As it turned out the forecast was excellent and six of us decided to venture out early. Here are four of us waiting patiently for Kay before setting off together as a group …

Wayne of course had already set off. The rest of us were given a wonderful send-off by Beth on her balcony. Thanks for the encouragement Beth!

If you’re leaving from MacQ01 there is flat riding for about 500 metres before the road begins to gradually rise.  Up until the Cascade Brewery the gradients remain moderate. The real climbing starts here, and gradients very rarely fall below 6% for the next 17 + kilometres. However, there is nothing that is extreme with the maximum gradient at any given spot being only 12 or 13 percent. It’s just a matter of plugging away at one’s own pace. And that’s what we all did.

Here are some photos Di took of riders coming up the last little bit just before the summit …

Wayne arrives first
Here’s Andy
Cameron cruises past
That’s me, doggedly turning the pedals
Sharon manages a wave
Kay rolling up the last few metres

And here’s a photo Andy took of our photographer …

Di waiting patiently to photograph each of us as we arrive

On this particular day we were extremely lucky with the conditions. In fact I’ve already told many people via Strava that the weather we had was the best I’ve ever experienced for a cycling ascent of the mountain. It was cool riding up but there was no wind. And, the summit, bathed in sunshine, was quite warm. I couldn’t believe how still it was at the top and was in no hurry to leave.

I rode my bike down the ramp to the main outdoor viewpoint …

… and then clambered up with it to the actual pinnacle …

… where I then hoisted it so Di could record the moment from her vantage point …

Cameron and Andy were desperate to get back to MacQ01 before breakfast finished at 10, but I was pleased that Kay and Sharon were happy to explore the summit area …

After we spent some time savouring the views it was time to go down! I’m a pretty pedestrian climbing but I love riding up hills so that I can ride back down them. The road down from the mountain is fairly narrow and a little bumpy so it pays to be relatively circumspect. But hey, I still like to have fun. Here’s a video I shot a few months ago when riding from the pinnacle to the Springs …

Kay, Sharon and I regrouped a number of times while Di drove the car down. We managed to luck into a table at Bear With Me, a cafe in South Hobart where we gobbled up a delicious, well-earned breakfast …

Coffee has arrived, now bring the FOOD!

I accompanied Kay and Sharon back to the tour hotel for a sense of closure and then I put my bike on the car and Di drove me home. The best news of all after all of us riding around most of Tasmania is that no-one had a crash or sustained an injury. There were only a couple of flat tires that I was aware of, and no-one got sick. Pretty darn good, eh!

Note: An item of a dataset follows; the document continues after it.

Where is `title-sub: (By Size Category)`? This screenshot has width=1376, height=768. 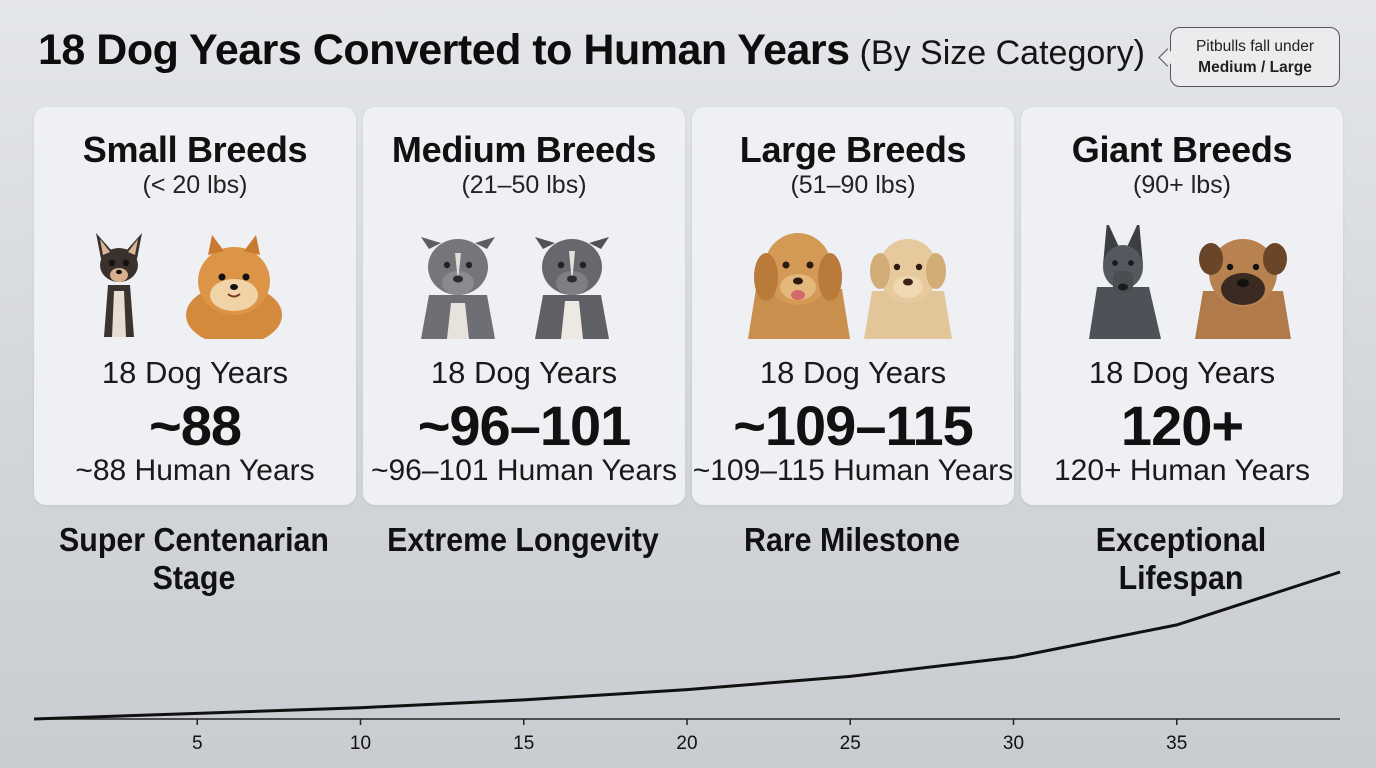
title-sub: (By Size Category) is located at coordinates (1002, 53).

And that’s pretty much it. I want to thank Sam for going with the proposal I put to him to set up a bike tour in Tasmania. I love this adopted home of mine and believe it has some the best cycling anywhere, and that it deserves to have a higher profile in the world of cycle tourism.

Mostly though I’d like to thank Di, who has been a sounding board right from the start, through the process of designing and then tweaking the route and hours of proofreading and critical assessment of material for Sam’s website and the blog. Her support was personified the day from Louisville Point to Port Arthur, when she agreed to Sam’s request to drive the van and trailer around the long section of gravel so that both he and Cameron could ride through Nugent to keep tabs on those of us who were riding. And then of course, she drove our car up the mountain yesterday providing encouragement and taking photos at the top. You’re brilliant, Di Batten.

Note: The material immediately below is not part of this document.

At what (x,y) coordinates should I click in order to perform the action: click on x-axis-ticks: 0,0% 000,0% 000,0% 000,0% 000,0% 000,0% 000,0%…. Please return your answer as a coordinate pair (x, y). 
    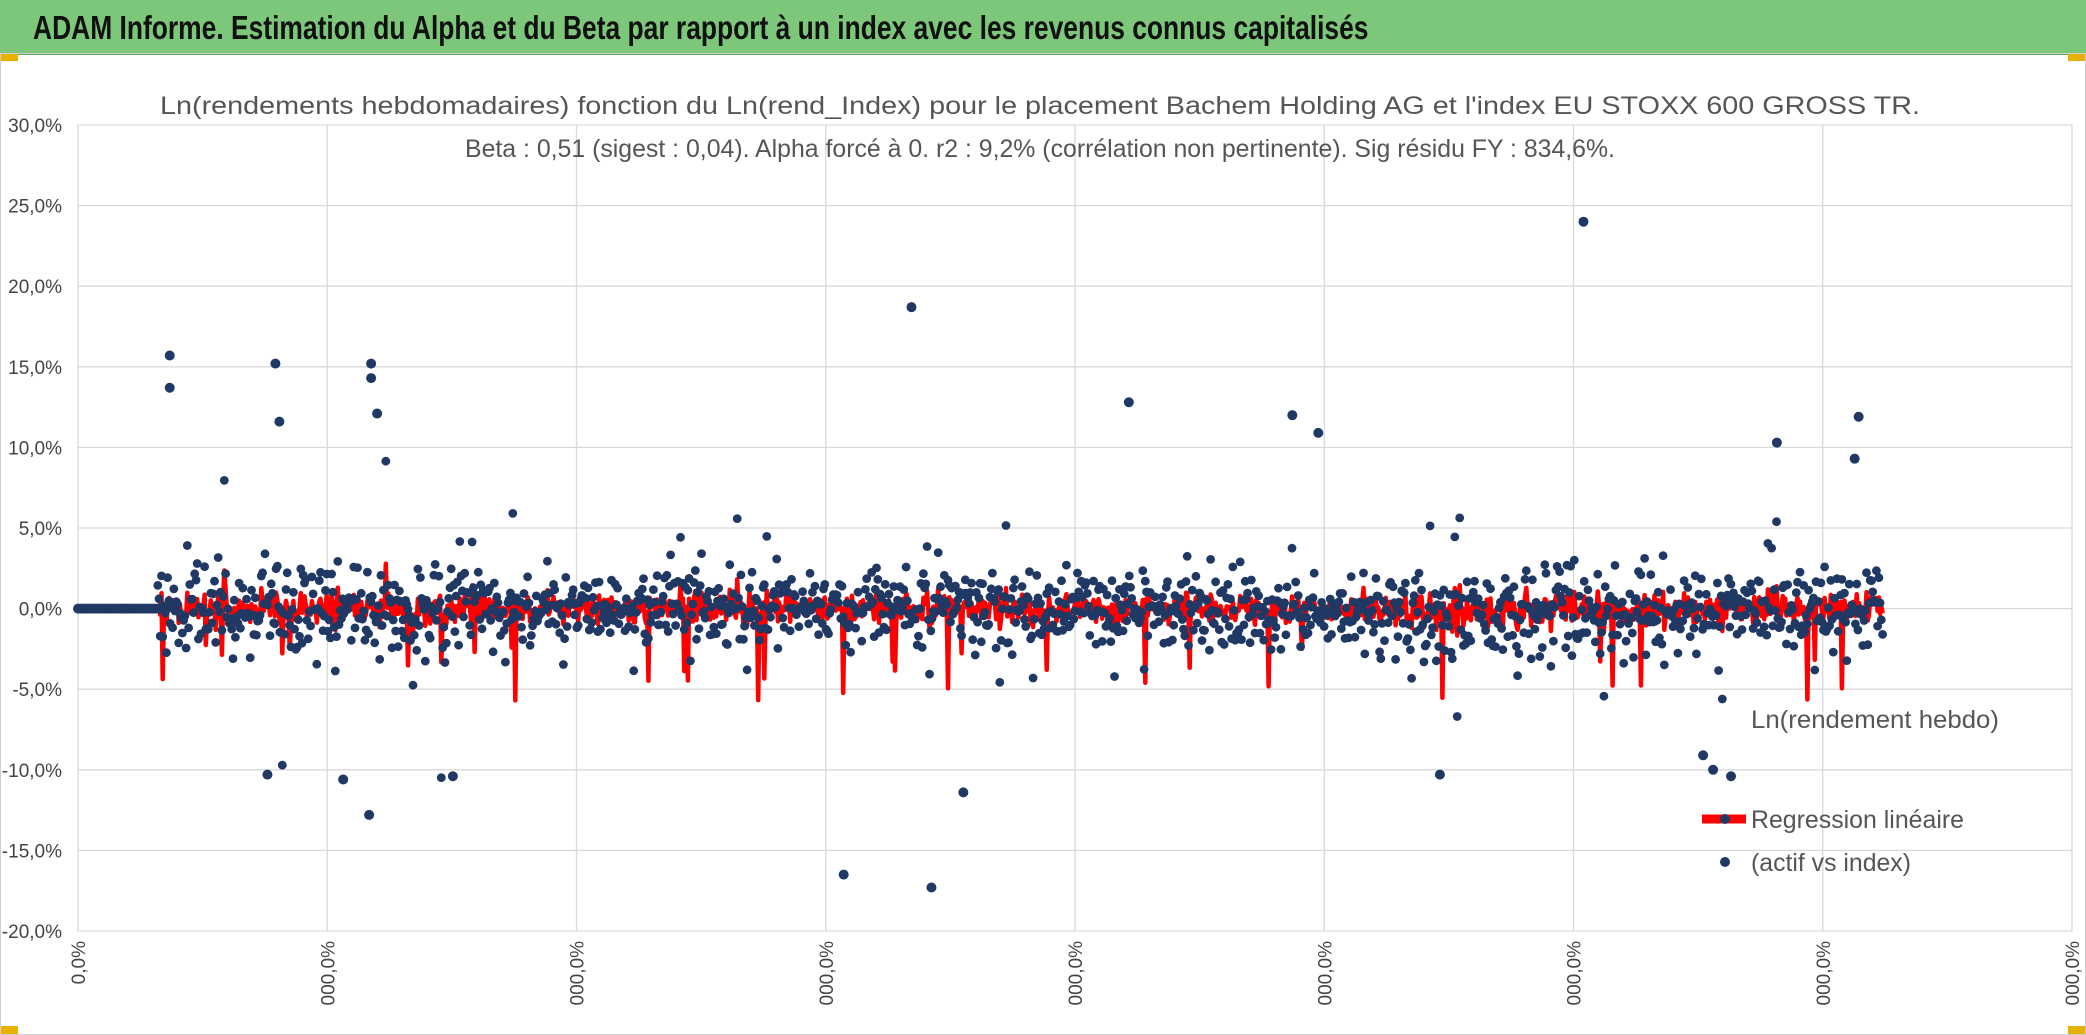
    Looking at the image, I should click on (1076, 974).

This blog will now go into recess until the Lionheart tour starts in June, when it will revert to its original name “Whatever Happened to the Lionhearted”.  Until then … great riding everyone!

2 thoughts on “To Hobart and the Mountaintop

  1. Loved following this blog. Tassie has been added to my wish list. Well done to you, Doug, to all the riders, and of course to Sam and the team at Bike Odyssey.